Pixel coordinate grounding material —
=-=-=-=-=
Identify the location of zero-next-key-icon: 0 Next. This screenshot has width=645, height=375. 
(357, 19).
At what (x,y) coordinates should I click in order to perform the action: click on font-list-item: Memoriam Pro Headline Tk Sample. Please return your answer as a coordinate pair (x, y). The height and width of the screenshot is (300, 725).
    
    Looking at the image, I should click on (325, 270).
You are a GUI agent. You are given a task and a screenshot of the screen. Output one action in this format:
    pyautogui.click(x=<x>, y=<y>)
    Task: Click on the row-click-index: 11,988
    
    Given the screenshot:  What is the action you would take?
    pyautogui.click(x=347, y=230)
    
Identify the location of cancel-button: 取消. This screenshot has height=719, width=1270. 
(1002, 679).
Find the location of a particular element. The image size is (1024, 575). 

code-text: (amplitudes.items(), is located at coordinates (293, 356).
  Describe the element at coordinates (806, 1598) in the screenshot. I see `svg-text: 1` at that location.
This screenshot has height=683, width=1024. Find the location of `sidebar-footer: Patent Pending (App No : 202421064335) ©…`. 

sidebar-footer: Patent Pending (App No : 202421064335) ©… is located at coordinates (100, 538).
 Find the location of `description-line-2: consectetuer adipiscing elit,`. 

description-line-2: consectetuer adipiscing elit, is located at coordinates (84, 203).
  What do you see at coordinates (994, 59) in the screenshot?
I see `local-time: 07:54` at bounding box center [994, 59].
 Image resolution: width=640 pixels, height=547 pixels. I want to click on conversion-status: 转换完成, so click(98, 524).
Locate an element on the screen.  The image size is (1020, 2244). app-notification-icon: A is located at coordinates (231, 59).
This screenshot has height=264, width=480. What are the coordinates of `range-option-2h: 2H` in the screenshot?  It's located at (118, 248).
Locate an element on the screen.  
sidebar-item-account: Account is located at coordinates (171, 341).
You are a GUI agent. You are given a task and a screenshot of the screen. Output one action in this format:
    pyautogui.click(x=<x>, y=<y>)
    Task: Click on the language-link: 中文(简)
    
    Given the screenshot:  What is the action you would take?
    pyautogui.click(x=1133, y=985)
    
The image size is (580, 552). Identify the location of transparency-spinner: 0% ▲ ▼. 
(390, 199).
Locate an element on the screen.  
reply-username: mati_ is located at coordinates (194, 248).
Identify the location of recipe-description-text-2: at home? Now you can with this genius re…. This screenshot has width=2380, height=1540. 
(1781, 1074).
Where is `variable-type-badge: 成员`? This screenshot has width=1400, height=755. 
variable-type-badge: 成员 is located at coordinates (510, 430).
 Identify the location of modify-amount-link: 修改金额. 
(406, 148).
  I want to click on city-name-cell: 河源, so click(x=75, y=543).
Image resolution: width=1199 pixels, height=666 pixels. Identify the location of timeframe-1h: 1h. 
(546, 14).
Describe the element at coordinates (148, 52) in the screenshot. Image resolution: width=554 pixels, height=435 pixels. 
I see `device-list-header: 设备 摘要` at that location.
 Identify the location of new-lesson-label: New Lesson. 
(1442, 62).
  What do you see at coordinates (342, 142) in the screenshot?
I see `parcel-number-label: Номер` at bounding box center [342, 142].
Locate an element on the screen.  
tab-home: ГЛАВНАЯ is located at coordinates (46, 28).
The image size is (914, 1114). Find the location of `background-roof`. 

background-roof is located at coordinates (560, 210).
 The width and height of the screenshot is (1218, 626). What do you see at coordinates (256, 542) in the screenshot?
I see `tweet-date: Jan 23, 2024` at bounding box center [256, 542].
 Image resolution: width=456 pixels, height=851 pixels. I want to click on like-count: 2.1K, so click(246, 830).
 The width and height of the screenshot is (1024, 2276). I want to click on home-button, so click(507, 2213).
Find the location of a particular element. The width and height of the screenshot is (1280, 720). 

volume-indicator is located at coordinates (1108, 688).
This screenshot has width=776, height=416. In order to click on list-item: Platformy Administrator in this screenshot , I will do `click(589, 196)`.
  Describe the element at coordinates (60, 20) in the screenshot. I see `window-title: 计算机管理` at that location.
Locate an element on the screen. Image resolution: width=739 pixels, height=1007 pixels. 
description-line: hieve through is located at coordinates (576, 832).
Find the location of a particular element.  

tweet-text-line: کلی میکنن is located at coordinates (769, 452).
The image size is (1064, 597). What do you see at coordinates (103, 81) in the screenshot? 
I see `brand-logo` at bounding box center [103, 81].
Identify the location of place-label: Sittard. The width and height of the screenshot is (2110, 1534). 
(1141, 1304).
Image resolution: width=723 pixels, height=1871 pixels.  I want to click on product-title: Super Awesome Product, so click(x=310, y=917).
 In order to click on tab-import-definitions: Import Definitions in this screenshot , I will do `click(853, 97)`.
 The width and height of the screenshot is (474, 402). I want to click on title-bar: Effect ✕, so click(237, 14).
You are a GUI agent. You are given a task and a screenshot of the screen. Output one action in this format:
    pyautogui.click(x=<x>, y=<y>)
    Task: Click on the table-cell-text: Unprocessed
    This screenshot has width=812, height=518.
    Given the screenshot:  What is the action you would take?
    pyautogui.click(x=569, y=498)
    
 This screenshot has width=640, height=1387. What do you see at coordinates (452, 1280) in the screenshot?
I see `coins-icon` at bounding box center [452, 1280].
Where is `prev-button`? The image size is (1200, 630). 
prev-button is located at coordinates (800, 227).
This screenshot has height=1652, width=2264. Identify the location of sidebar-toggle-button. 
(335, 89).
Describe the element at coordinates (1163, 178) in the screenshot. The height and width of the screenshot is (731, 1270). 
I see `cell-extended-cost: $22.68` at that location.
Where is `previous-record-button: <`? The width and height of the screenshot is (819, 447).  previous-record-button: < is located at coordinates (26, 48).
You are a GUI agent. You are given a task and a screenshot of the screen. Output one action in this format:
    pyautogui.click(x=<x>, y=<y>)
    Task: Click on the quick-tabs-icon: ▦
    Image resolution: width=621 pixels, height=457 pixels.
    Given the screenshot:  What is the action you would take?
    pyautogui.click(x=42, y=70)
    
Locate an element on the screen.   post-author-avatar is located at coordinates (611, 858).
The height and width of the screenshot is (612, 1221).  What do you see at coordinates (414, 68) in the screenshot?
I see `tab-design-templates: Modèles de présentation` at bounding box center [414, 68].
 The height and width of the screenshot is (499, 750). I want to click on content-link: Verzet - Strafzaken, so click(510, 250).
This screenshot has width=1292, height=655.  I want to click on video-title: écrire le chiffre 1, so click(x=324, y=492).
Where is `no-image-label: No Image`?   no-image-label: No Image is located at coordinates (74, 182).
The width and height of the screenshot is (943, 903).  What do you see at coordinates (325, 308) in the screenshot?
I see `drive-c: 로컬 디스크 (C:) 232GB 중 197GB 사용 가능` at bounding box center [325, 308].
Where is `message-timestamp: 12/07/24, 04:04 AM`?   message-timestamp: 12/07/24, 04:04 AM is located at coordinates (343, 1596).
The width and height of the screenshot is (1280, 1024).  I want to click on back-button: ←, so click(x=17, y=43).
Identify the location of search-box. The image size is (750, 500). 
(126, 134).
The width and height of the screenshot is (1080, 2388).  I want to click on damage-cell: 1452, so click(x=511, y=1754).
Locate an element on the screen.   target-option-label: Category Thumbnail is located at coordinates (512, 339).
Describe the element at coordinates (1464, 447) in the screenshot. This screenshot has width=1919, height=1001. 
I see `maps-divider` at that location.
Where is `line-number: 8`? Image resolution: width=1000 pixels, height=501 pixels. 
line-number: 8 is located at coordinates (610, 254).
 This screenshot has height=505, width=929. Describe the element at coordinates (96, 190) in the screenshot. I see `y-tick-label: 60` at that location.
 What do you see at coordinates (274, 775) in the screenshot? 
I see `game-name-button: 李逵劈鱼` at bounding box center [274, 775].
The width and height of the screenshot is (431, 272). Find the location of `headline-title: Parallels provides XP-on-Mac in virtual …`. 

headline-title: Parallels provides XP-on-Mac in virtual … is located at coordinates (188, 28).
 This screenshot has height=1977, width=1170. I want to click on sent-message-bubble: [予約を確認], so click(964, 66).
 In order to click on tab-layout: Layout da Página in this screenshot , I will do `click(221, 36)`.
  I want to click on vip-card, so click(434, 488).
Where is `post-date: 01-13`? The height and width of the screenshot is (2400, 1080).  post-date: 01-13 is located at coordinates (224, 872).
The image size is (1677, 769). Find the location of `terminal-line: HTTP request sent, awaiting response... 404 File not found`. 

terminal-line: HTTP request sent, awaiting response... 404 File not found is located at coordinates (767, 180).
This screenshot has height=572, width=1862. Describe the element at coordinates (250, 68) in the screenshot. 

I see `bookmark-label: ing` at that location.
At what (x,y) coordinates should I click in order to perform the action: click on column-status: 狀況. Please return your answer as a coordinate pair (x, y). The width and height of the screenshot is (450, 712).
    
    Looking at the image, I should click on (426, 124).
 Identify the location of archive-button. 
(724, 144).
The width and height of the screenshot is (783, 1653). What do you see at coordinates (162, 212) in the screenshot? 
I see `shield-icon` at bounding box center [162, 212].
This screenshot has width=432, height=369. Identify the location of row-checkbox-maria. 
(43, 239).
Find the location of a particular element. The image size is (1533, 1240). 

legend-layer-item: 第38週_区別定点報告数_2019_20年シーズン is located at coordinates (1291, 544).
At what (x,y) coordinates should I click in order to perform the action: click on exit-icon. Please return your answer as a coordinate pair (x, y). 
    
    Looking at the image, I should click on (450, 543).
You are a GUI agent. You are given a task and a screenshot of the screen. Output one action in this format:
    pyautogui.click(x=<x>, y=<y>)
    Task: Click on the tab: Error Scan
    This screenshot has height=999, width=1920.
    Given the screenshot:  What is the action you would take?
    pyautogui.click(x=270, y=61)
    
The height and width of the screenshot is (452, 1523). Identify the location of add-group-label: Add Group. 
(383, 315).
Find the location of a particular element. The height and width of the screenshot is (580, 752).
=-=-=-=-=
Work instructions — Output as a numbered list the lines of the material starting with the line containing "coordinates (512, 339)." and going on through the line containing "I want to click on vip-card, so", with blank lines left out.

Output for this exercise —
1. Locate an element on the screen.   target-option-label: Category Thumbnail is located at coordinates (512, 339).
2. Describe the element at coordinates (1464, 447) in the screenshot. This screenshot has width=1919, height=1001. 
3. I see `maps-divider` at that location.
4. Where is `line-number: 8`? Image resolution: width=1000 pixels, height=501 pixels. 
5. line-number: 8 is located at coordinates (610, 254).
6.  This screenshot has height=505, width=929. Describe the element at coordinates (96, 190) in the screenshot. I see `y-tick-label: 60` at that location.
7.  What do you see at coordinates (274, 775) in the screenshot? 
8. I see `game-name-button: 李逵劈鱼` at bounding box center [274, 775].
9. The width and height of the screenshot is (431, 272). Find the location of `headline-title: Parallels provides XP-on-Mac in virtual …`. 
10. headline-title: Parallels provides XP-on-Mac in virtual … is located at coordinates (188, 28).
11.  This screenshot has height=1977, width=1170. I want to click on sent-message-bubble: [予約を確認], so click(964, 66).
12.  In order to click on tab-layout: Layout da Página in this screenshot , I will do `click(221, 36)`.
13.   I want to click on vip-card, so click(434, 488).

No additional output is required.